Required work: Each line from the one containing "The height and width of the screenshot is (488, 554)." through the last line of the material below is to be transcribed exactly, with nothing else included.

**** Record extracts ****

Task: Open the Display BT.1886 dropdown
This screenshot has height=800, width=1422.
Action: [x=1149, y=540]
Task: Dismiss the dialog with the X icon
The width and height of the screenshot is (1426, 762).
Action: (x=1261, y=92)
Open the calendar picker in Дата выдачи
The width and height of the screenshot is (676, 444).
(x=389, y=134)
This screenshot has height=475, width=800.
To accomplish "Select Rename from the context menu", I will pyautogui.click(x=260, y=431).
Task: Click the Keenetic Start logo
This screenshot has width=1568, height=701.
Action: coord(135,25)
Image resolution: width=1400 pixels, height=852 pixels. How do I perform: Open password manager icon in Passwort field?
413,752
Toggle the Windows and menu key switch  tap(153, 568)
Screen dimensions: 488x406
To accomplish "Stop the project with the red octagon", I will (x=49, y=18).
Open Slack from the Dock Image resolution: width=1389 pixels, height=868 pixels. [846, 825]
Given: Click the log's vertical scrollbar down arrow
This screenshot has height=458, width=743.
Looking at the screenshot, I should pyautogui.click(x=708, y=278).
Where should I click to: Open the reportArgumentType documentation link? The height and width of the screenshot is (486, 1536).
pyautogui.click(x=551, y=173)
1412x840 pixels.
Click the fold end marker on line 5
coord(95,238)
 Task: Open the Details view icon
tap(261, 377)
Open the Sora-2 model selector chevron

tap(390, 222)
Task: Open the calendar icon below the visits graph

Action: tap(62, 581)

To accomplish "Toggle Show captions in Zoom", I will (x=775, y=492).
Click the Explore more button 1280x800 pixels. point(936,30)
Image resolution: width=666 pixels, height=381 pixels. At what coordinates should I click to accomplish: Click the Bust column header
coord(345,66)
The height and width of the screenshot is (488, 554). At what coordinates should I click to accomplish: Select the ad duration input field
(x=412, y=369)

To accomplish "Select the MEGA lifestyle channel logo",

****

Task response:
The height and width of the screenshot is (488, 554). At what coordinates should I click to accomplish: Select the ad duration input field
(x=412, y=369)

To accomplish "Select the MEGA lifestyle channel logo",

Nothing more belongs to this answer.